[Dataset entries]
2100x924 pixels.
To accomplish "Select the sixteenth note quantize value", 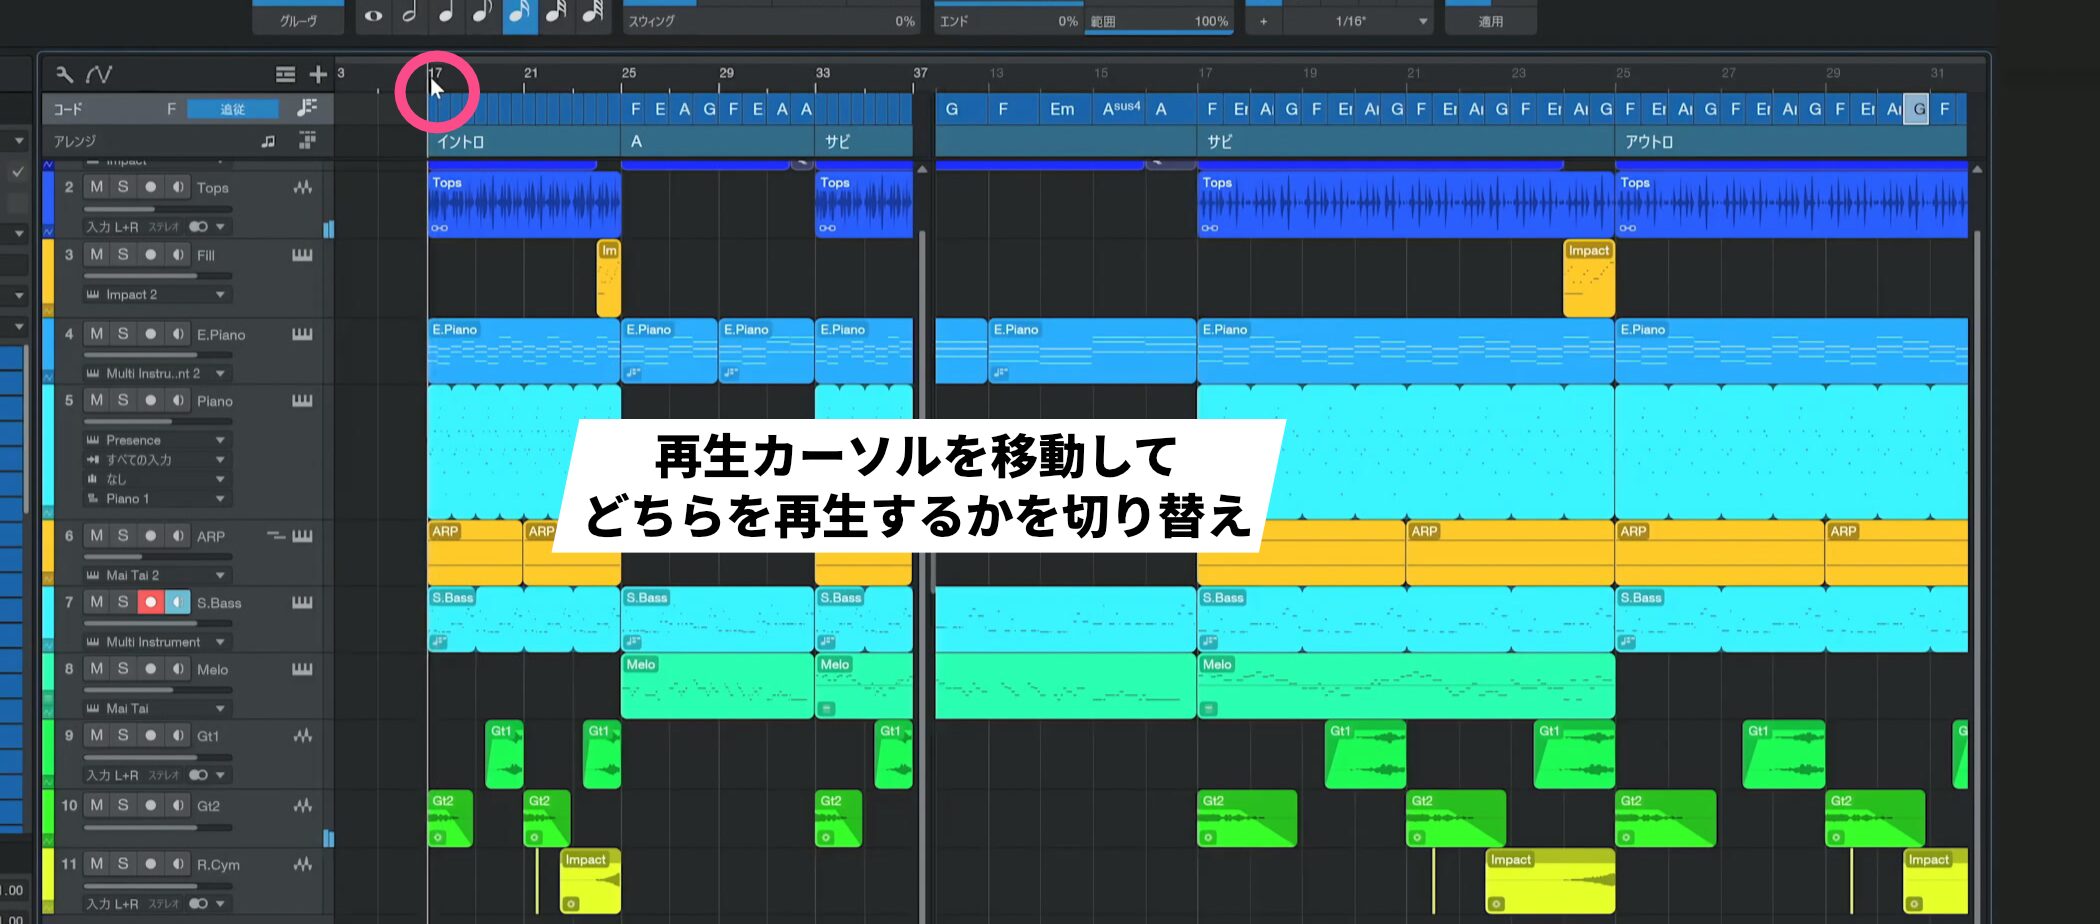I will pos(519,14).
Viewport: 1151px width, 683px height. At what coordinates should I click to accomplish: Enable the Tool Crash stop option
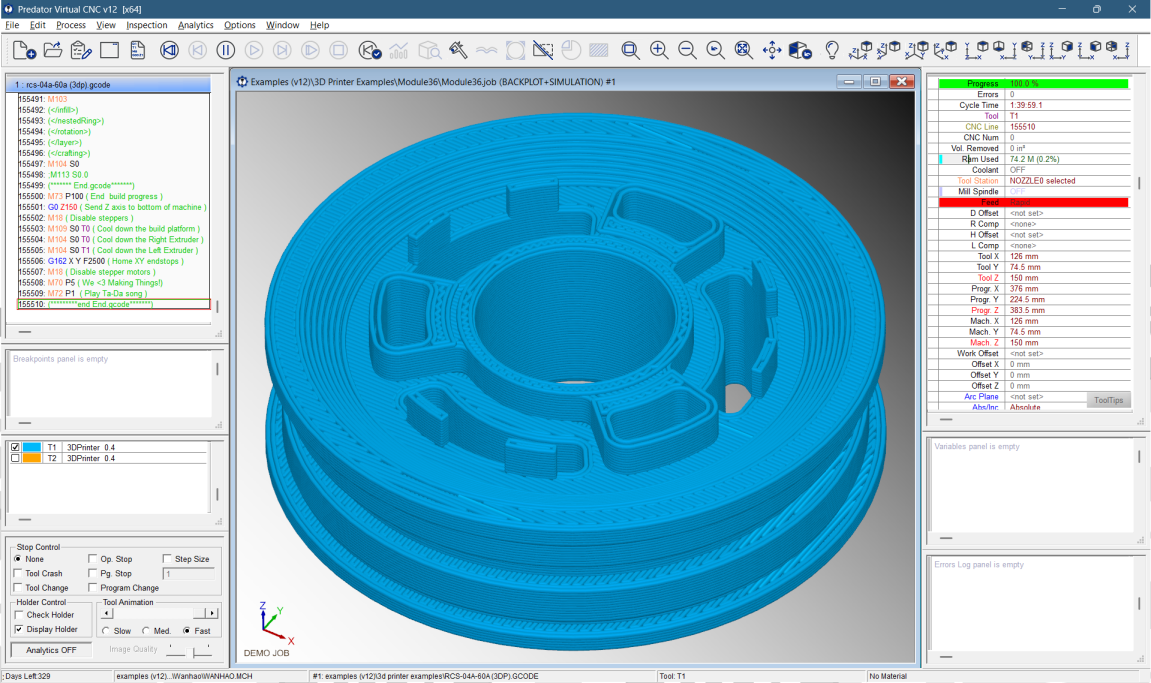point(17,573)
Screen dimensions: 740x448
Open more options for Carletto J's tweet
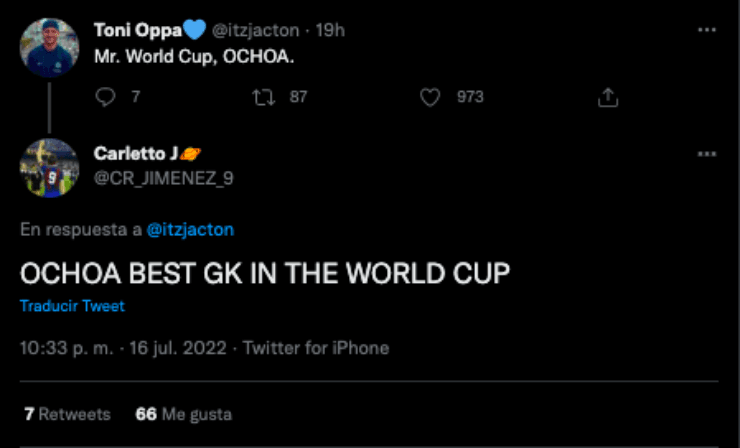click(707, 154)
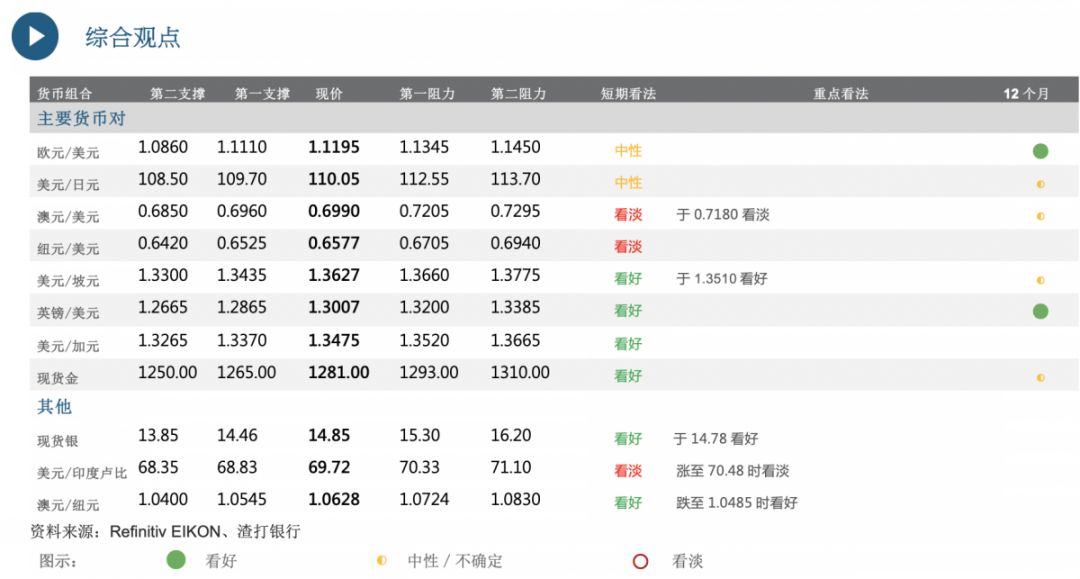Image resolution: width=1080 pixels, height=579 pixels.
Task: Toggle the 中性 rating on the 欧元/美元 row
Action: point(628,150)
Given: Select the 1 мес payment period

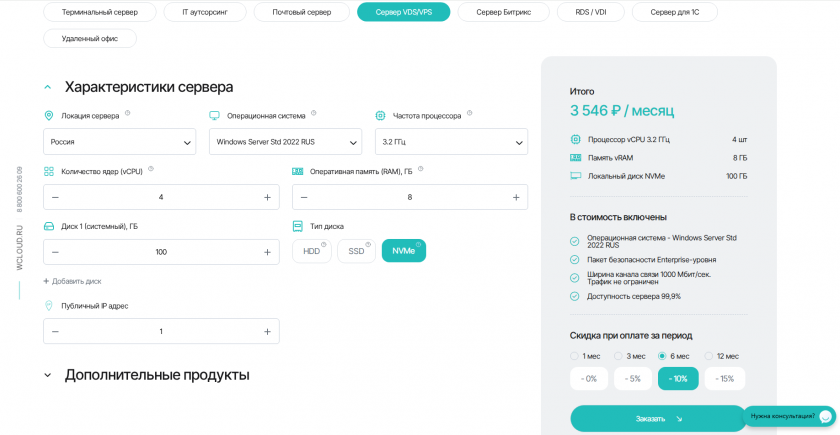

Exercise prompt = Beginning at the line that contains "Screen dimensions: 740x448" and ending at the last line of the data, return each line exactly; no picture belongs in the copy.

Reply =
Screen dimensions: 740x448
Open more options for Carletto J's tweet
click(707, 154)
Image resolution: width=1080 pixels, height=579 pixels.
Task: Toggle the 中性 rating on the 欧元/美元 row
Action: point(628,150)
Given: Select the 1 мес payment period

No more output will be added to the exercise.